Provided information
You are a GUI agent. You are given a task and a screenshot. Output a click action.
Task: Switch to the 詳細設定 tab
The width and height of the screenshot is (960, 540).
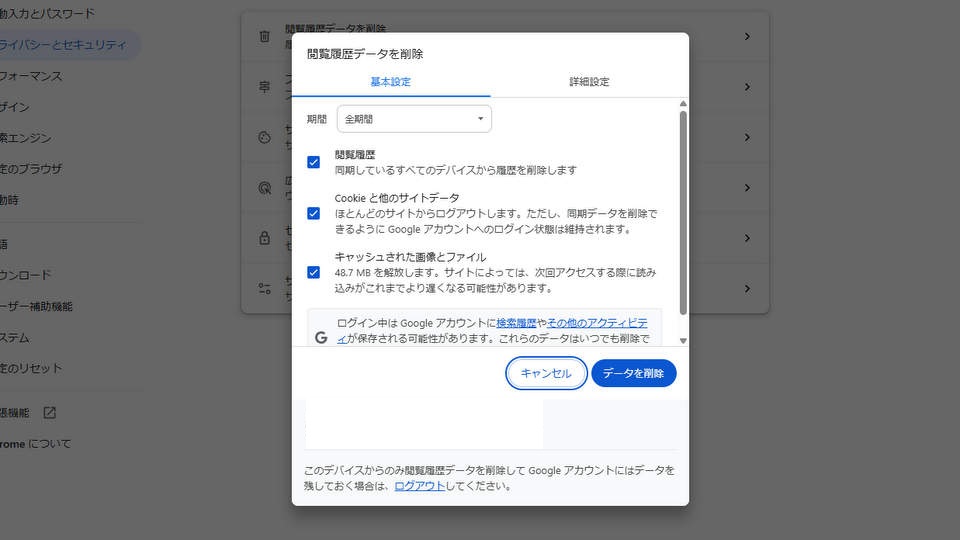coord(589,82)
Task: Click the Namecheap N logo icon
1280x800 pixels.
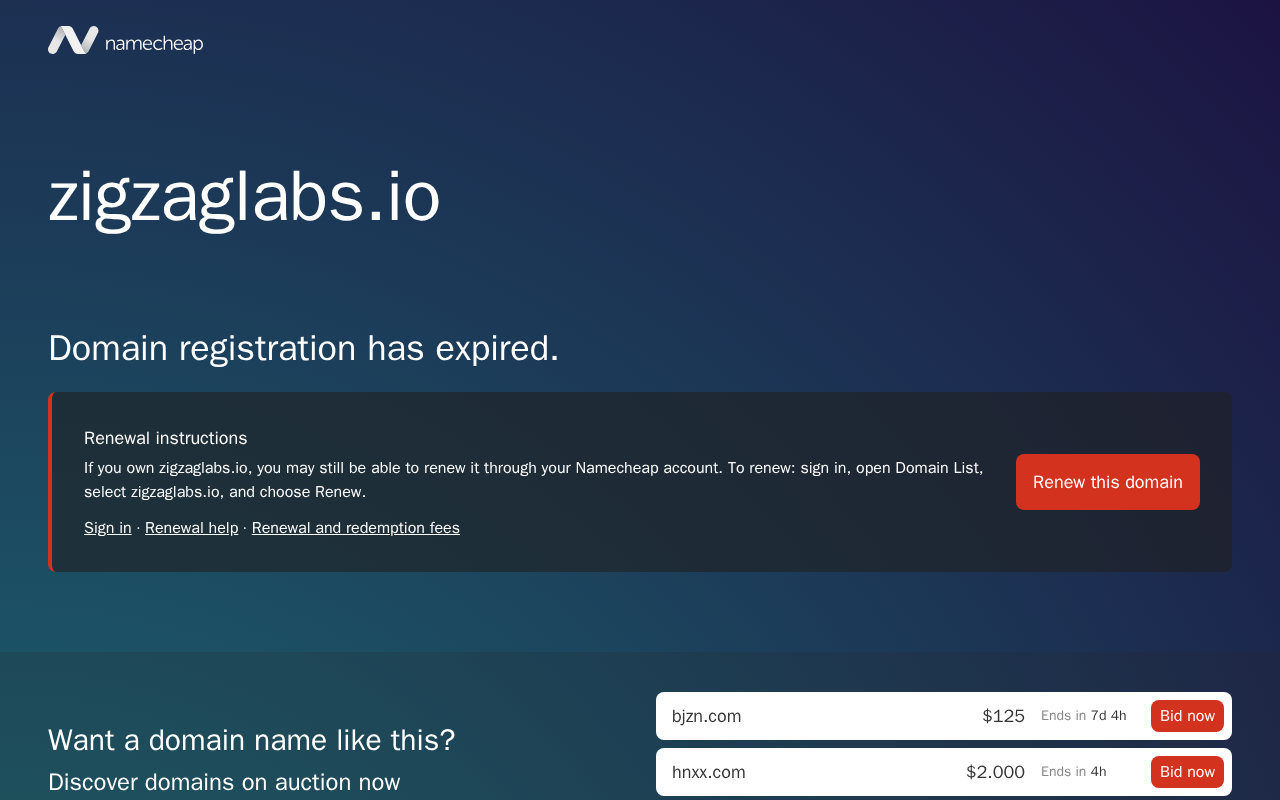Action: (73, 41)
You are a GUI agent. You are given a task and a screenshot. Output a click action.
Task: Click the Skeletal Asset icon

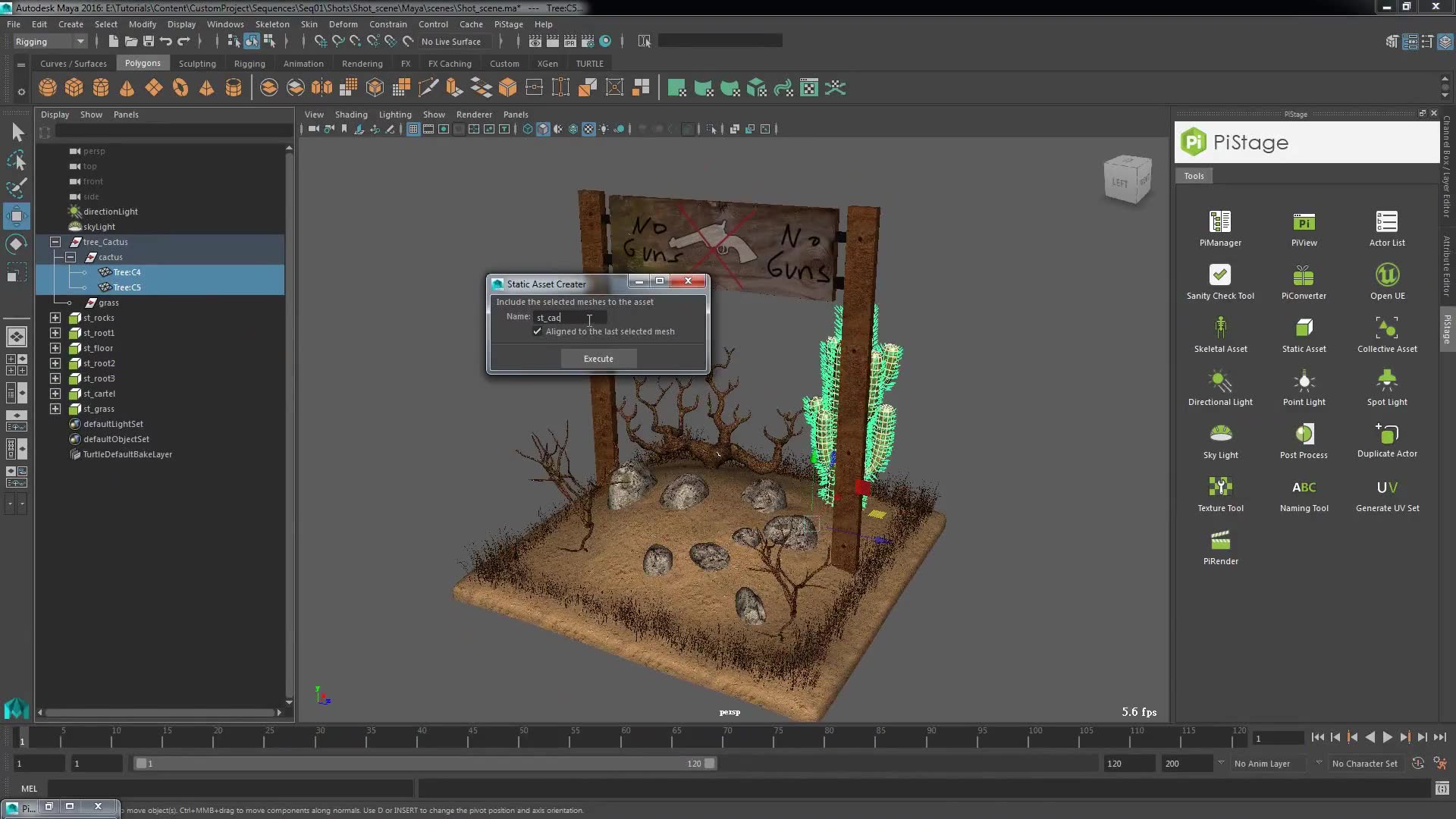pos(1219,328)
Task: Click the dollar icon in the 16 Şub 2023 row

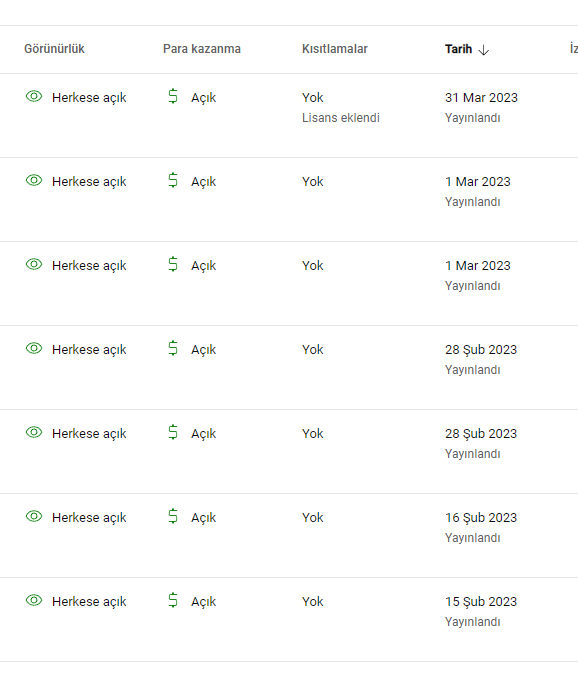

Requirements
Please repeat all the rows above word for word, leaving the pictures out of your answer.

Reply to the exercise
You are a GUI agent. You are given a task and a screenshot. Output a click action.
Task: Switch to the 詳細設定 tab
The width and height of the screenshot is (960, 540).
coord(589,82)
Task: Click the Namecheap N logo icon
1280x800 pixels.
Action: (73, 41)
You are a GUI agent. You are given a task and a screenshot. Output a click action.
Task: Click the Skeletal Asset icon

pos(1219,328)
Task: Click the dollar icon in the 16 Şub 2023 row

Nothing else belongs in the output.